Im Kanton Bern verlangen Politiker*innen in drei Motionen für Kinder in der Nothilfe eine Verbesserung der Wohnsituation, altersgerechte Tagesstrukturen und eine Verbesserung der Gesundheitsversorgung. Zudem soll der Regierungsrat prüfen, ob die Kinderrechte im Asyl- und Nothilfesystem generell eingehalten werden.

Bereits in Kraft sind zwei Neuerungen im Kanton Luzern, wie die Dienststelle Asyl- und Flüchtlingswesen schreibt: Kinder im Vorschulalter haben neu Zugang zu Spielgruppen.

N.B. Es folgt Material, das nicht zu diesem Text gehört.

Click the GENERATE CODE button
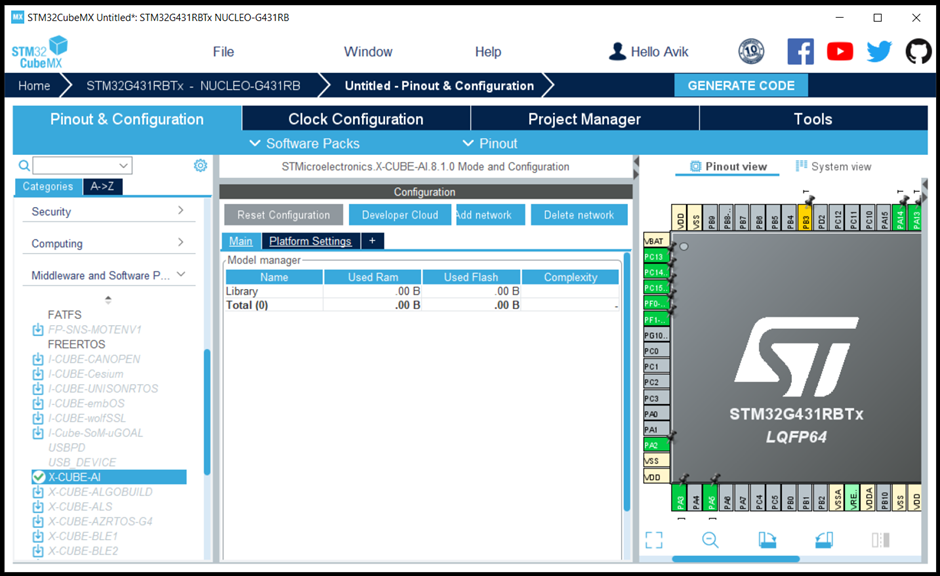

Und Jugendliche bekommen nach der obligatorischen Volksschule Zugang zu vorbereitenden Angeboten für die berufliche Grundbildung, zu Integrationsbrückenangeboten sowie zur Berufslehre. Vorstösse für bessere Bedingungen für Kinder in der Nothilfe sind auch in den Kantonen Basel-Landschaft, Zürich, Schwyz, Thurgau, Waadt und Wallis eingereicht worden.